Apêndice - Dinâmica do Tempo
As vitrinas mandam
O dinheiro foi sempre uma grande força social, porém, no passado, mesmo pessoas que eram consideradas escorias, como judeus, podiam ter dinheiro. Porém, em nosso tempo o dinheiro goza de um poder social maior e isso se deve principalmente porque hoje temos mais coisas que o dinheiro pode comprar.
Juventude
As épocas mudam de gosto, existem épocas que preferem o masculino invés do feminino, ou vice-versa. Vivemos numa época que a juventude é o que importa. Em outras épocas era até feio se portar como jovem, hoje é moda e os velhos querem parecer cada vez mais com os jovens. Hoje hábitos, prazeres, costumes, modos estão cortadas na medida dos jovens. O autor acredita que isso se deve ao fato de que hoje se dá muito mais valor ao corpo do que ao espirito, e o corpo do jovem é superior ao do velho.
A juventude tem direito de sê-la, mas apenas como um estágio, ou seja, em caráter transitório, não dessa forma eterna, que denota uma rebeldia com a natureza e o resto da vida.
Masculino e feminino
O mesmo que se passa com o velho e o jovem citado anteriormente, se dá com o masculino e feminino.
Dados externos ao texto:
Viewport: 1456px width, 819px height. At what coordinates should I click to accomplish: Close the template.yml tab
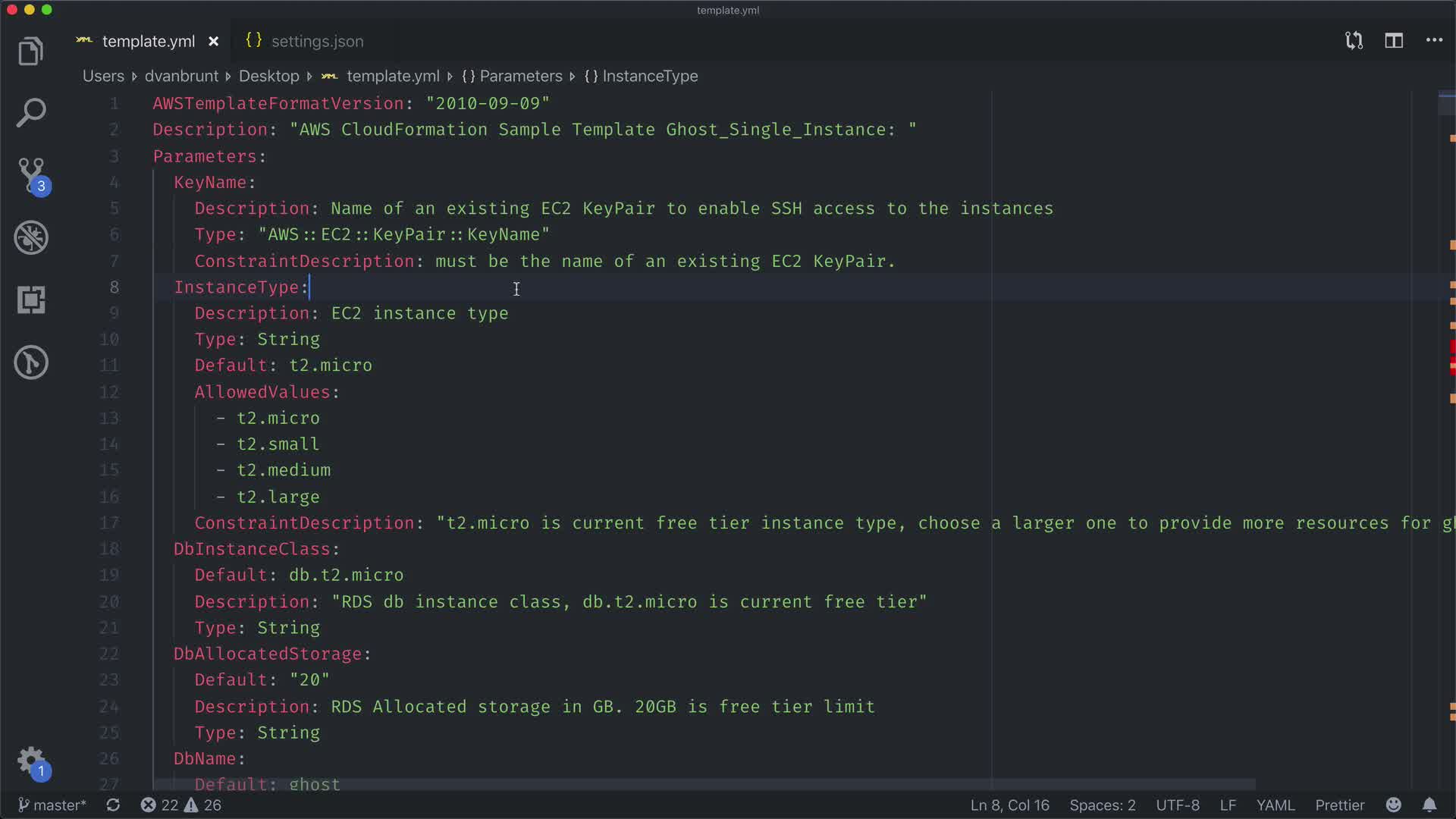[214, 42]
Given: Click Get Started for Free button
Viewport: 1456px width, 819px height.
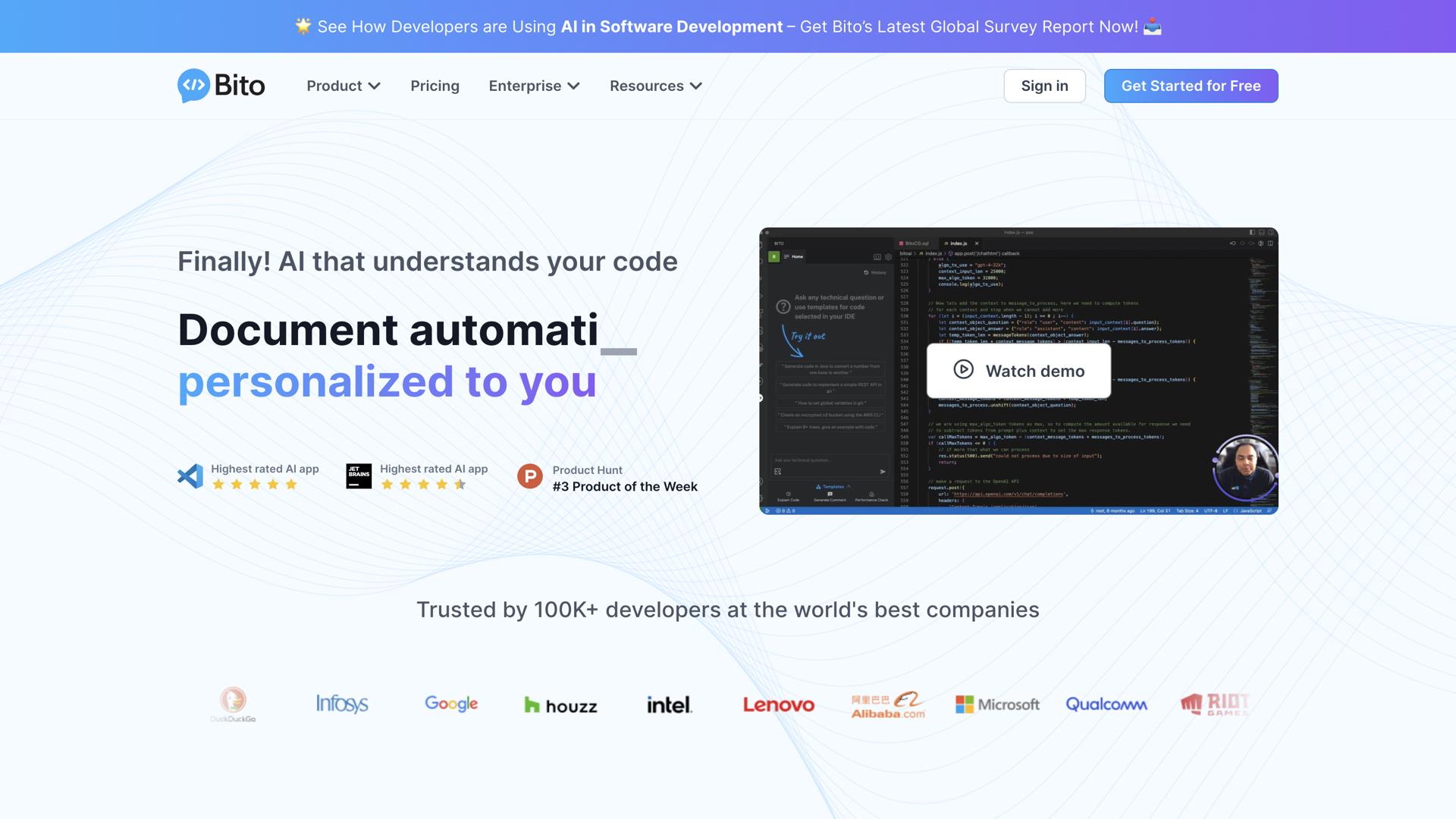Looking at the screenshot, I should pos(1191,86).
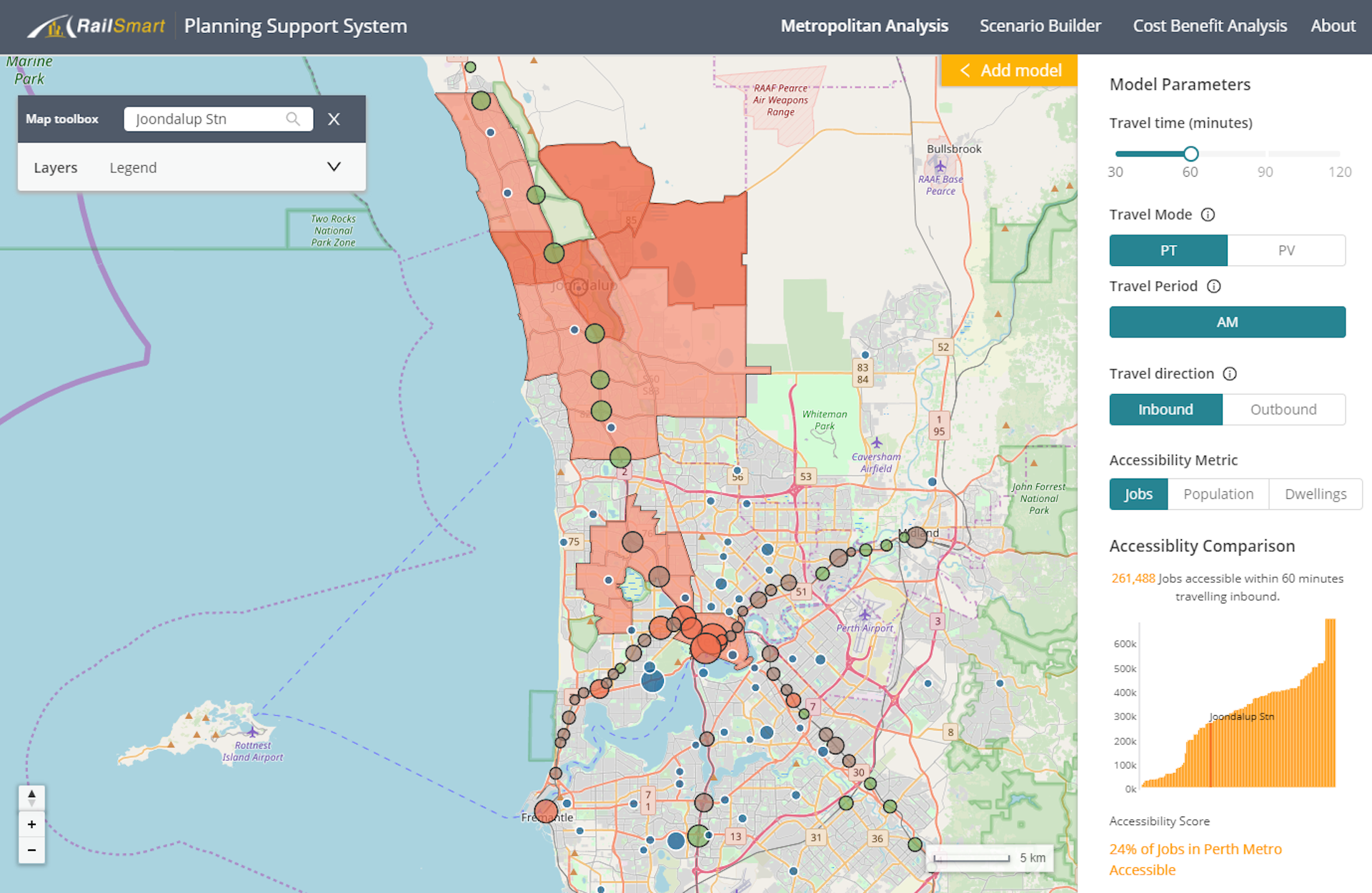Image resolution: width=1372 pixels, height=893 pixels.
Task: Click the AM travel period button
Action: [1227, 322]
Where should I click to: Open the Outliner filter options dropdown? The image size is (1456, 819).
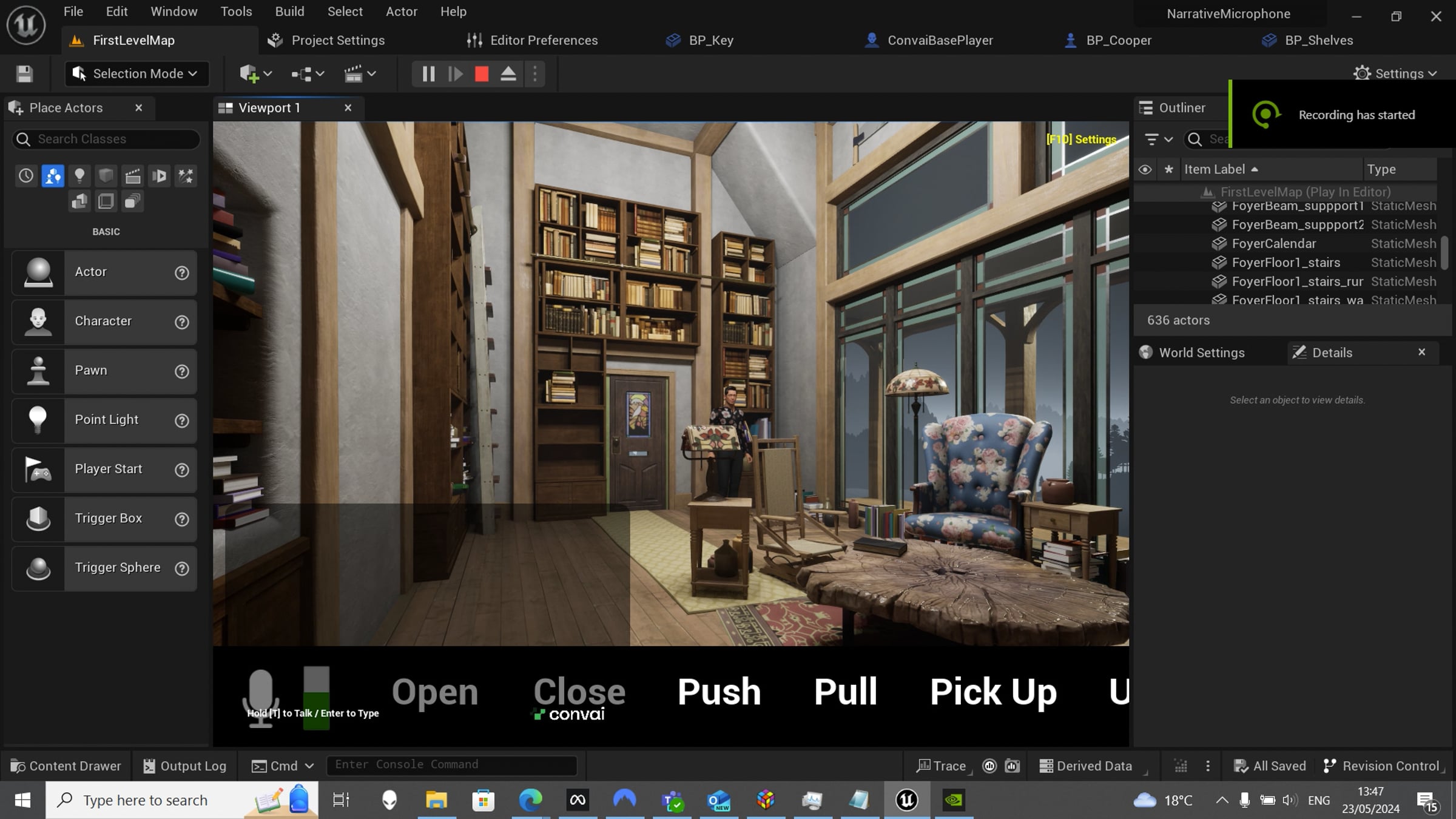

Na época do autor (começo do século XX) o que dominava era o comportamento masculino, tanto é que até as mulheres se masculizaram, fumando e usando roupas parecidas com as dos homens. Houve épocas em que foi diferente, como o século XII que foi um século bem feminino.
Desde a época grega nunca se estimou tanto a beleza masculino como agora. O autor cita que a admiração da mulher pela beleza masculino, em especial pela beleza atlética, nunca é espontânea, isso se dá devido aos homens terem essa admiração primeiro, ou seja, devido a predominância do ponto de vista masculino.